Pull out every line in the data below that contains the word "panel", and copy each one without changes.

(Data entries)
━━━━━━━━━━━━━━━━━━━━━━━━━━━━━━

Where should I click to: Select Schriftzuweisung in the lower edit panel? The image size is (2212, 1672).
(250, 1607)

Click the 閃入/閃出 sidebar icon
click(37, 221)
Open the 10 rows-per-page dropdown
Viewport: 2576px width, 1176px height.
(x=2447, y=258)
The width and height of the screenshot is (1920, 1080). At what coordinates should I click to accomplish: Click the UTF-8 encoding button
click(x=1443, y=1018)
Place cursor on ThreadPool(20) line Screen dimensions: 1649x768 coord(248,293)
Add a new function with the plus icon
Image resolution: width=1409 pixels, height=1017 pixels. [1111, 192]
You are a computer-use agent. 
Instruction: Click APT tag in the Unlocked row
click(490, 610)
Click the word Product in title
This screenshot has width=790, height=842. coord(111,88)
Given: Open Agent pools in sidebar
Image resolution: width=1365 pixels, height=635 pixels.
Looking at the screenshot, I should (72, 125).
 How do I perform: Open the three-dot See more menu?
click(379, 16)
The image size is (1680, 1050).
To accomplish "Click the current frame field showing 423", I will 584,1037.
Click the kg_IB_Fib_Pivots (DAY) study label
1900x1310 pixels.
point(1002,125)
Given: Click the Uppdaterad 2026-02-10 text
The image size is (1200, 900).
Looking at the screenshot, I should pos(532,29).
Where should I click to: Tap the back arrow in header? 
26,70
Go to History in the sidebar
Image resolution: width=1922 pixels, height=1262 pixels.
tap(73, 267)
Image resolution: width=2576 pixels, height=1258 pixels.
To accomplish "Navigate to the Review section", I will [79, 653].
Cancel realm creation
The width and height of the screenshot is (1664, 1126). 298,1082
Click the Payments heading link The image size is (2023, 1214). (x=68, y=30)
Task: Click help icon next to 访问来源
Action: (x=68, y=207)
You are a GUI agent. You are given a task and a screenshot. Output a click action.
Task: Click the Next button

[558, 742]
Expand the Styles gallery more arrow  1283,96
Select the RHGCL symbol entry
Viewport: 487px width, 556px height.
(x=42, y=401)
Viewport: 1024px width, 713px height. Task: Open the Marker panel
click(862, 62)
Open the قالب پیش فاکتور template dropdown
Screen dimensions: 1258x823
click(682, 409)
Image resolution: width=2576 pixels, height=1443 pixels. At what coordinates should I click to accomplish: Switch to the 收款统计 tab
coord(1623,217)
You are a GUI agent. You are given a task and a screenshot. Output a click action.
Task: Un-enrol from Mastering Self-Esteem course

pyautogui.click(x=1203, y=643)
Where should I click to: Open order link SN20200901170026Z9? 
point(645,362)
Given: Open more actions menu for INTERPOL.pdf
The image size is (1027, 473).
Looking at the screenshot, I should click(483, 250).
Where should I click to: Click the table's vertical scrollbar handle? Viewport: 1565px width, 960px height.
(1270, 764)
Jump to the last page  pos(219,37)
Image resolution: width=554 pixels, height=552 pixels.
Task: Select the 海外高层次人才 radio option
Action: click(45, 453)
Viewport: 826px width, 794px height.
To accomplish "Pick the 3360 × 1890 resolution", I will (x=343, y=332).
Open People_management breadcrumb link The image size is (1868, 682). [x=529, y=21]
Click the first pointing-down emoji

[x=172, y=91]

━━━━━━━━━━━━━━━━━━━━━━━━━━━━━━

■ Correct answer
Where should I click to: Select Schriftzuweisung in the lower edit panel? The image size is (2212, 1672).
Viewport: 1024px width, 713px height. Task: Open the Marker panel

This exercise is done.